Why the future of our economy depends on MSME’s and how to grow them

According to the 2016 micro, small and medium establishment survey of Kenya, the MSME sector has been prioritized as a key growth driver for achieving Kenya’s Vision 2030 — the development blueprint which seeks to transform Kenya into an industrialized middle-income country providing a high-quality of life to all its citizens by the year 2030.

With a cited gross value of KES 1,780 billion, MSMEs contribute 31.4 % of the entire economy, with manufacturing ranking the highest followed by wholesale and retail trade, transport, storage, and education.

Despite driving the economic engine across Kenya specifically and in Africa generally, MSME’s find themselves dying every year due to preventable and fixable challenges. For example, in Kenya, a total of 2.2 million MSMEs were closed in the last five years, 2016 inclusive.

While we can’t solve all the challenges that MSMEs face, we can help address common ones through training and upskilling the people heading these organizations. This is what ISBI Institute is doing through our flagship program — Advanced Entrepreneurship Program at Strathmore University Business School.

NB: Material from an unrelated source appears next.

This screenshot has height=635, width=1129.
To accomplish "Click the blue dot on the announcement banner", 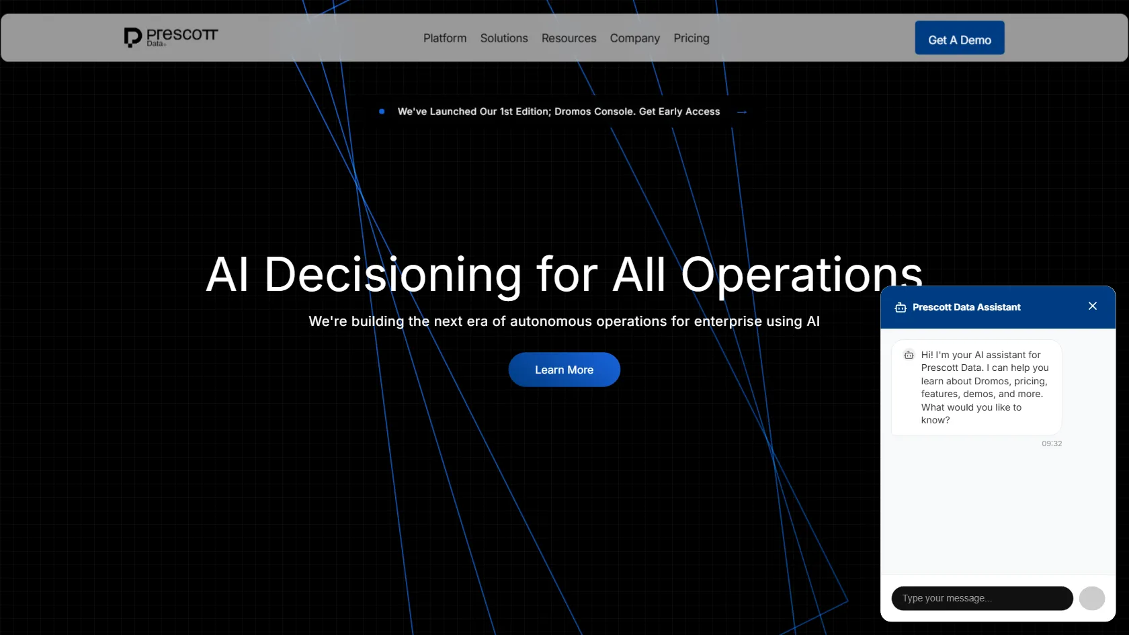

The program has graduated over 160 entrepreneurs during the last 3 years. Take for example, Kenneth Mwangi, the founder, and director of Afric Salt Enterprises, who was struggling to manage the cash flow of his business before joining the program.

During the program, he learnt how to prioritize tasks and focus on that which is most important. He applied this learning to focus more energy on collections; a stricter credit policy leading to a significant improvement in cash flow as well as an improved relationship with his bank — Sidian Bank.

In his own words, ‘The program has been very useful in equipping me with practical insights which I have continuously applied in my business. I have been able to avoid some pitfalls that previously held me back and I can’t wait to see how profitable this venture will be.’

There are many topics covered in the program, this post highlights some of the ideas we disseminate.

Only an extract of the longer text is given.